Library enables interaction with multiple large language model providers via a unified interface. Features include consumer-friendly API, secured key management, HTTP client flexibility, streaming capabilities, and configurable retry policies.
A Kotlin library for interacting with various Large Language Model (LLM) providers through a unified interface. Supports OpenAI and Google Gemini with a simple, consumer-friendly API.
repositories {
mavenCentral()
}
dependencies {
implementation("io.github.researchforyounow:llm-clients:0.7.5")
}<dependency>
<groupId>io.github.researchforyounow</groupId>
<artifactId>llm-clients</artifactId>
<version>0.7.5</version>
</dependency>SECURITY NOTICE: This library requires you to provide your own API keys explicitly. No hardcoded API keys are included for security reasons.

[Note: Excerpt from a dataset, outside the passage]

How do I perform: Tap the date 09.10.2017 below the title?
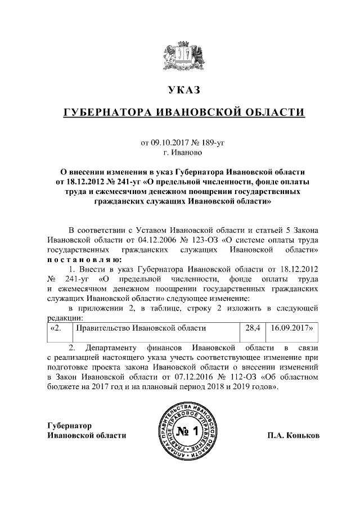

// Call once at application startup with your API keys
fun initializeLibrary(): LlmClientFactory {
val httpClient = ExampleHttpClient.createRecommendedHttpClient()
return LlmClientFactory(
httpClient = httpClient,
openAiApiKey = System.getenv("OPENAI_API_KEY") ?: "your-openai-api-key-here",
geminiApiKey = System.getenv("GEMINI_API_KEY") ?: "your-gemini-api-key-here"
)
}Note: This library does not use keys.properties. Configure API keys via environment variables or your secrets manager. The factory holds your keys and shared HttpClient so callers only supply model options.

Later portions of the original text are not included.